[Collected data]
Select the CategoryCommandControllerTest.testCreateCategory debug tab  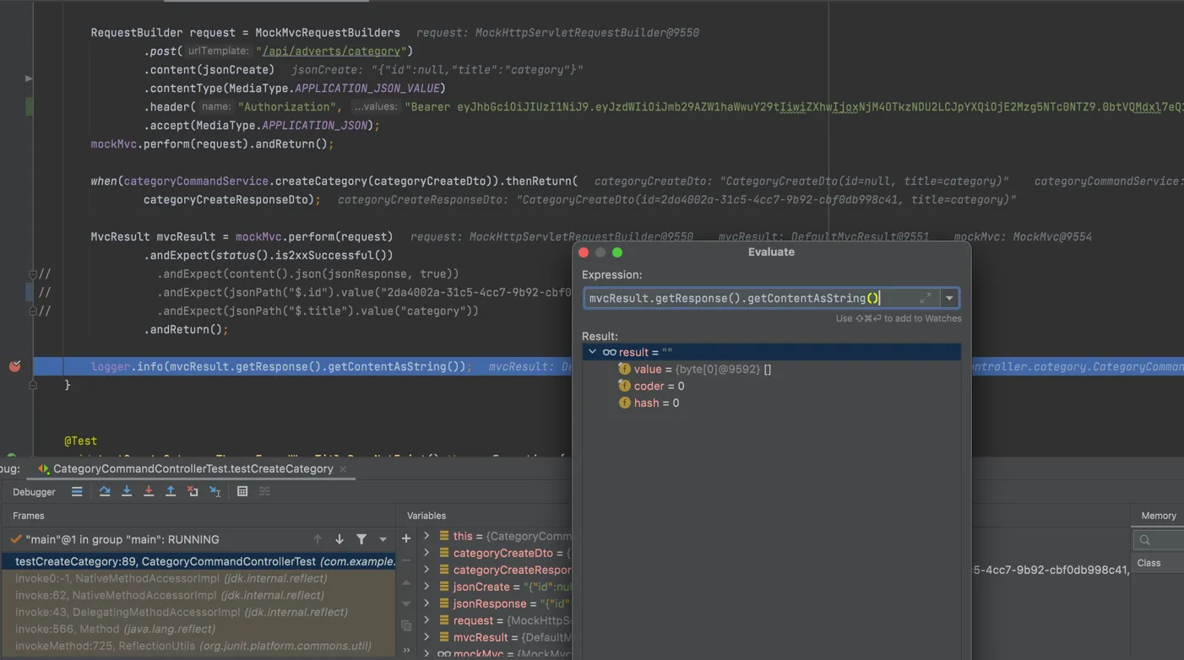pyautogui.click(x=193, y=468)
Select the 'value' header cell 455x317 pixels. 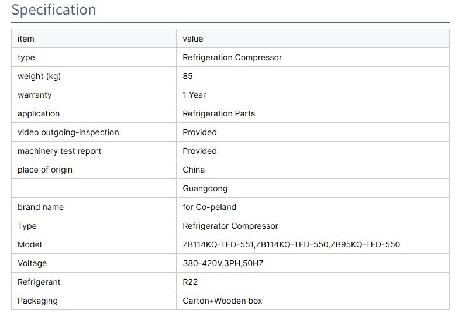pos(193,39)
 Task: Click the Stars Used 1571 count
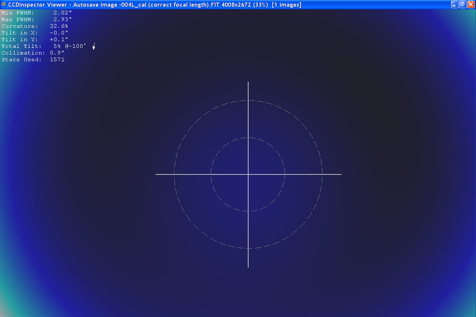(x=57, y=60)
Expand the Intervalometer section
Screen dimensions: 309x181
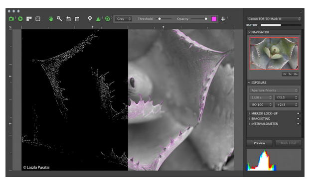(x=265, y=124)
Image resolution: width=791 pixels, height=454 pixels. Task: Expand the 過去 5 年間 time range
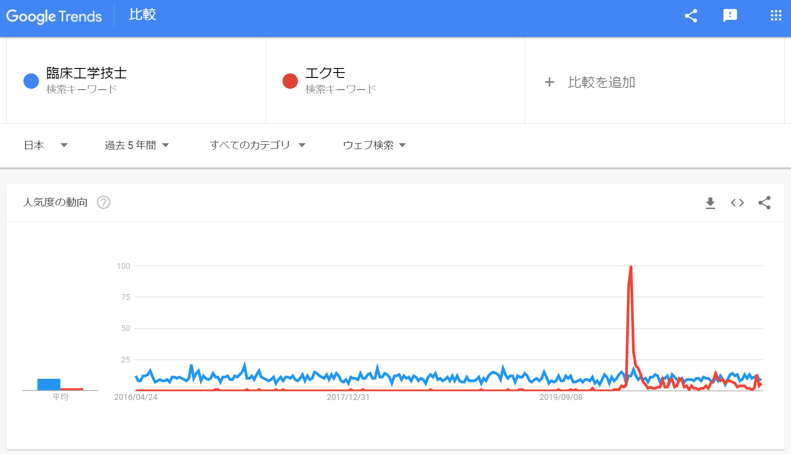137,145
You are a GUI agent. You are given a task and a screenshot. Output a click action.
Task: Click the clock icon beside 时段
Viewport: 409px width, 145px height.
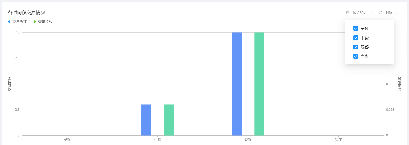[x=381, y=13]
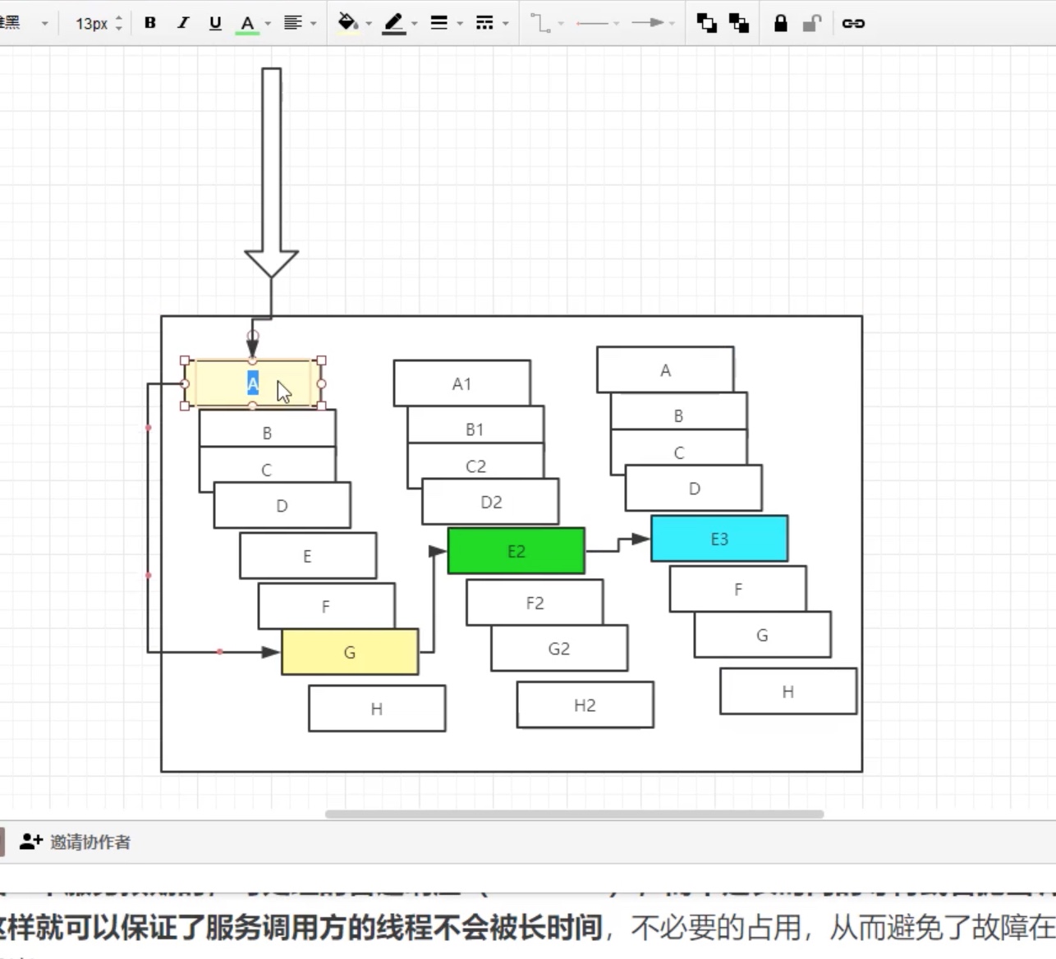Click the unlock icon

click(811, 23)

** Problem details **
Leave out the pictures, and retype exactly the lines from the one containing "Image resolution: width=791" through the final line of the data.

** Task answer **
Image resolution: width=791 pixels, height=454 pixels. Task: Expand the 過去 5 年間 time range
137,145
You are a GUI agent. You are given a task and a screenshot. Output a click action.
Task: Click the clock icon beside 时段
Viewport: 409px width, 145px height.
[x=381, y=13]
Click the unlock icon

click(811, 23)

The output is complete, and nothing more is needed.